Dedicated to the devotional, exegetical and philosophical study of theological paradox in Conservative, Thoroughly Biblical, Historically Orthodox, Essentially Reformed theology . . . to the glory of God alone!

Thursday, May 14, 2009

Calvin on the Omnipresence of Christ

More THEOparadox from Calvin:

Ephesians 4:10 "He who descended is Himself also He who ascended far above all the heavens, so that He might fill all things."

"To fill often signifies to finish, and it might have that meaning here; for, by his ascension into heaven, Christ entered into the possession of the authority given to him by the Father, that he might rule and govern all things. But a more beautiful view, in my opinion, will be obtained by connecting two meanings which, though apparently contradictory, are perfectly consistent. When we hear of the ascension of Christ, it instantly strikes our minds that he is removed to a great distance from us; and so he actually is, with respect to his body and human presence.
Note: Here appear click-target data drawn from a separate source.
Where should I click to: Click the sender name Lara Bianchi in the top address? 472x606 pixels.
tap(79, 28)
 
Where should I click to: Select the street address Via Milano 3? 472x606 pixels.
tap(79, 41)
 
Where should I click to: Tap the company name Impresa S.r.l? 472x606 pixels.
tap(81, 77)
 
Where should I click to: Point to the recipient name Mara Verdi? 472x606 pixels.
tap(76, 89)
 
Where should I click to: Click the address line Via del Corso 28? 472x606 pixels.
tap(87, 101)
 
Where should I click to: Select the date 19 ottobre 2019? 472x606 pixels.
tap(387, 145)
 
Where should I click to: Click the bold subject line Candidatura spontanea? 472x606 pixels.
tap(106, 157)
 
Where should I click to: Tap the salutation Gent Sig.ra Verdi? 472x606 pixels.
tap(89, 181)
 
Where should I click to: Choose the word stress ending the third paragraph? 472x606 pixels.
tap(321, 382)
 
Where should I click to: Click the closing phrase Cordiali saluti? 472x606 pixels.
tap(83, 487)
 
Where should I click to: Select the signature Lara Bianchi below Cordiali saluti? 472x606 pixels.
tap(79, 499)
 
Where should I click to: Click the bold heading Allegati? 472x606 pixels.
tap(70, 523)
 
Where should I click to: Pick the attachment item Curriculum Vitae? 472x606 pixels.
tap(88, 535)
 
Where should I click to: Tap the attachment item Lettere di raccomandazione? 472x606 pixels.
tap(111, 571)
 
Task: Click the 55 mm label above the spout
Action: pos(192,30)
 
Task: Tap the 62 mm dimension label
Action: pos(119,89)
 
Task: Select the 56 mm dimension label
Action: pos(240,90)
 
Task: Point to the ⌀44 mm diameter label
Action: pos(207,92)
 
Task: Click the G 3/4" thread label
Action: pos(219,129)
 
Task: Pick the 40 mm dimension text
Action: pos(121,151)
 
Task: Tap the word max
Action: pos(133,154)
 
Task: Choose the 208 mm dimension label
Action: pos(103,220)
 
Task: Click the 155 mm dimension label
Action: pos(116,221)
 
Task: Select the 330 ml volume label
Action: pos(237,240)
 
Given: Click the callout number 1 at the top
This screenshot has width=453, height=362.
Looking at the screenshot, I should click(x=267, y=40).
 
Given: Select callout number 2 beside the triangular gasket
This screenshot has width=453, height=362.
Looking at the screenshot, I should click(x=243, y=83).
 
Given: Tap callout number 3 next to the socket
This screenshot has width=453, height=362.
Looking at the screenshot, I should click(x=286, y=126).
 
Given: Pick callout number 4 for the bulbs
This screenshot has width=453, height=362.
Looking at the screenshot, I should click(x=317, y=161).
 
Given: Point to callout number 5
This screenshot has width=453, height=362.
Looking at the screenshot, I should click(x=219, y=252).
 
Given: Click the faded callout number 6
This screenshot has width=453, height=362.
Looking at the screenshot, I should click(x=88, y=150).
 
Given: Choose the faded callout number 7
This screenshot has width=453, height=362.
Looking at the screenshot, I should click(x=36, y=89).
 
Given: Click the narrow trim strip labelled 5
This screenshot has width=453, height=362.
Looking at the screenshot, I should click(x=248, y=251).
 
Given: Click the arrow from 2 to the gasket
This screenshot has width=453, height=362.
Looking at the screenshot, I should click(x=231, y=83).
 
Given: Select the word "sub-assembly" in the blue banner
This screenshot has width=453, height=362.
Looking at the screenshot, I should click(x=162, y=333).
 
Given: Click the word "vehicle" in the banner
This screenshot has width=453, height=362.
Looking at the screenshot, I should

But Paul reminds us, that, while he is removed from us in bodily presence, he fills all things by the power of his Spirit. Wherever the right hand of God, which embraces heaven and earth, is displayed, Christ is spiritually present by his boundless power; although, as respects his body, the saying of Peter holds true, that

'the heaven must receive him until the times of restitution of all things, which God hath spoken by the mouth of all his holy prophets since the world began.' (Ac 3:21)
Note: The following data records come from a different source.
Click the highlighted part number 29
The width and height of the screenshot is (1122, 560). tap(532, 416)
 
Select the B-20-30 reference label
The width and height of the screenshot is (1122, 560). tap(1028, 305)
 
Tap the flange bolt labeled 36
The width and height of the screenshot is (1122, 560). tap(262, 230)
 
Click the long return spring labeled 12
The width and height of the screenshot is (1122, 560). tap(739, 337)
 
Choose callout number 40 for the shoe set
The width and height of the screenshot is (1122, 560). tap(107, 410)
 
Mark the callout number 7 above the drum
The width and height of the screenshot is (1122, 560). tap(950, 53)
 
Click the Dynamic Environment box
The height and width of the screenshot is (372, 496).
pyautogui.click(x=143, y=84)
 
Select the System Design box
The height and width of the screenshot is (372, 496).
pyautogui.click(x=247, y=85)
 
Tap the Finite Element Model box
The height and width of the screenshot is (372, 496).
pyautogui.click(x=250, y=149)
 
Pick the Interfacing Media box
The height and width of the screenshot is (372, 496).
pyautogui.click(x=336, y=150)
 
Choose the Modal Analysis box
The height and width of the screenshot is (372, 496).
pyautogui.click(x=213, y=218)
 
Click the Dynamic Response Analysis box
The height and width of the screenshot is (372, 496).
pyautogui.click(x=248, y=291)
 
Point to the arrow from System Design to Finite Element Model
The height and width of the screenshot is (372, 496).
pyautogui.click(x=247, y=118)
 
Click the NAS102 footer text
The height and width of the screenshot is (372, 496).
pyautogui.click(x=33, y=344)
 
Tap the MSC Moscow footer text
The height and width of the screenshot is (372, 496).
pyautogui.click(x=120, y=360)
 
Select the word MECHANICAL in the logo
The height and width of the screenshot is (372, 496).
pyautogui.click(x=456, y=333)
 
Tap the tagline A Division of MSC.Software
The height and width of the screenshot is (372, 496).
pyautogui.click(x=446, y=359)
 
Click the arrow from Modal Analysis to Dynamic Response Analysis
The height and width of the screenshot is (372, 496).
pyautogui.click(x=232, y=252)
By alluding to the seeming contradiction, the apostle has added not a little beauty to his language. He ascended; but it was that he, who was formerly bounded by a little space, might fill all things. But did he not fill them before? In his divine nature, I own, he did; but the power of his Spirit was not so exerted, nor his presence so manifested, as after he had entered into the possession of his kingdom."